§ **What is expected**: Scan the data below and give the number of lines that include the word "agent", with no other words.

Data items
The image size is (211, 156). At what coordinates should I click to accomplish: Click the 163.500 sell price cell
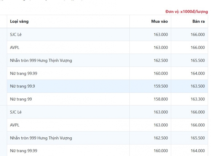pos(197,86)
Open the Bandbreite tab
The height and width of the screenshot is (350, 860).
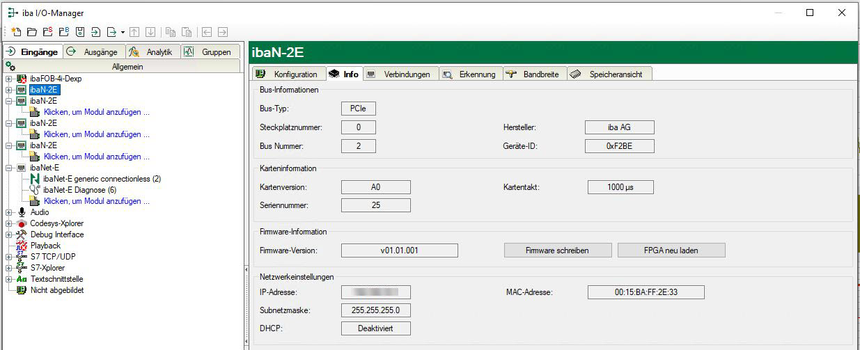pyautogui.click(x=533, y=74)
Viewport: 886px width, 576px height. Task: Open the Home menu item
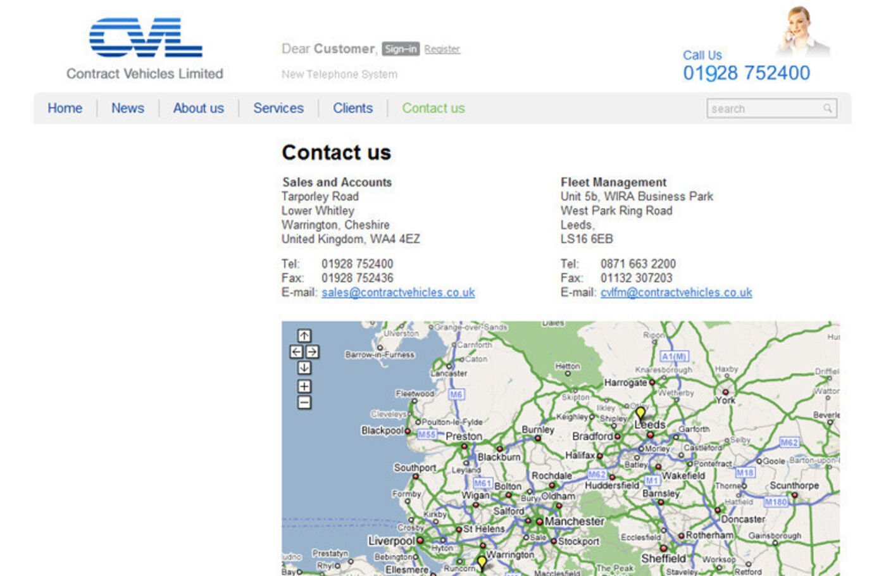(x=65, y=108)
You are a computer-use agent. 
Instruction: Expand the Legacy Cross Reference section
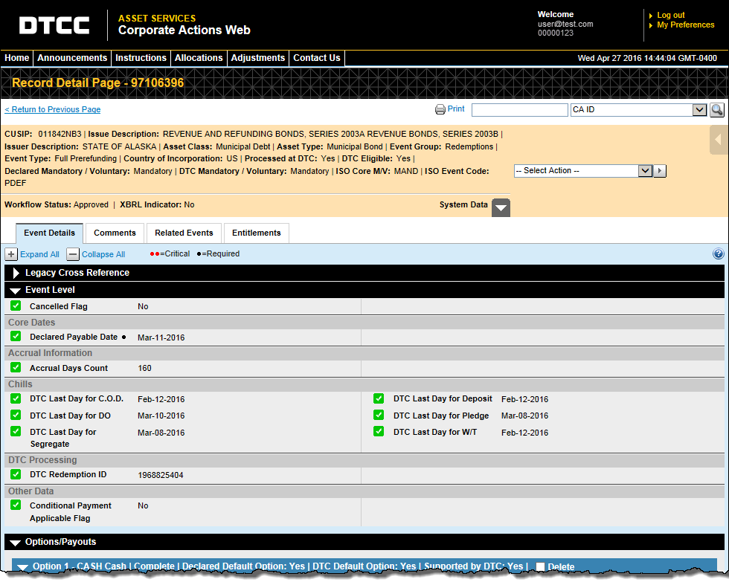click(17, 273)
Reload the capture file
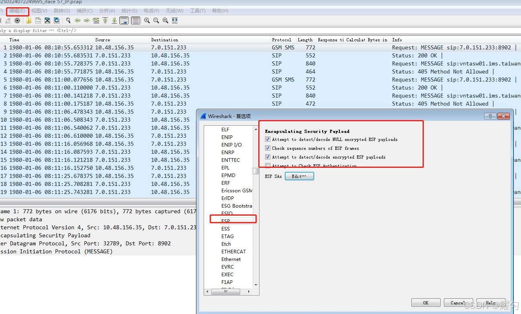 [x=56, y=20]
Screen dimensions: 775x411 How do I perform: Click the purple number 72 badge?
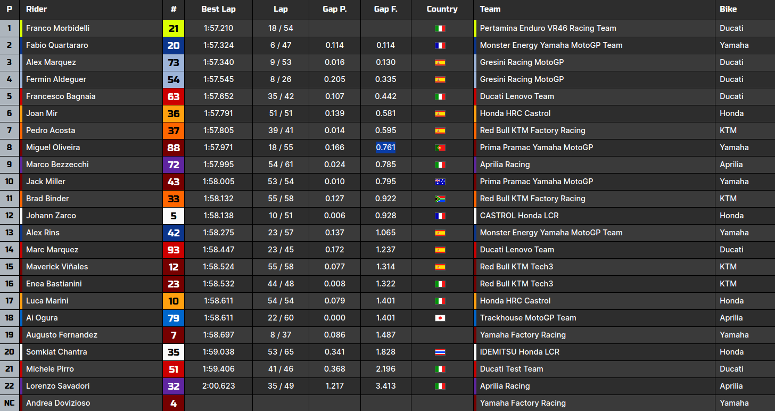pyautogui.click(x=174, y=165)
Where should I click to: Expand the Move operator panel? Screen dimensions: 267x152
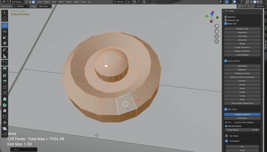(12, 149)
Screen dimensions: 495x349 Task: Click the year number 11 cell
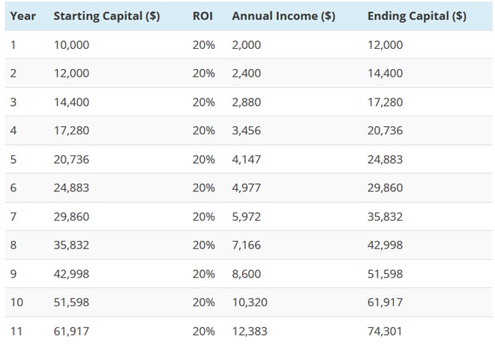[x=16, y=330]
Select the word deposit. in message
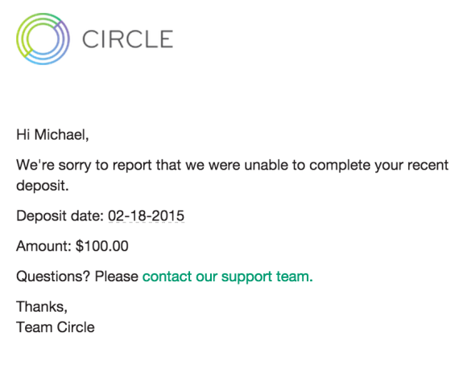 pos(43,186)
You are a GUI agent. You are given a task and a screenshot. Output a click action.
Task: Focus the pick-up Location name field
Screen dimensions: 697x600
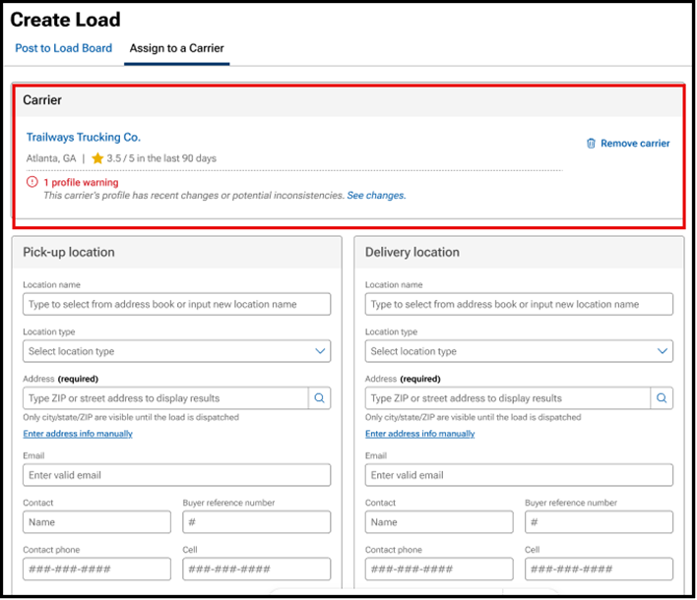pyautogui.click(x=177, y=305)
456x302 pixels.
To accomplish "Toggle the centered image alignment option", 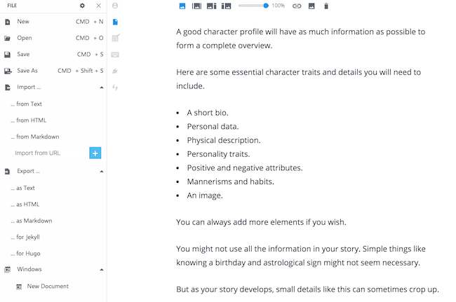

§ **Finished exercise**: 2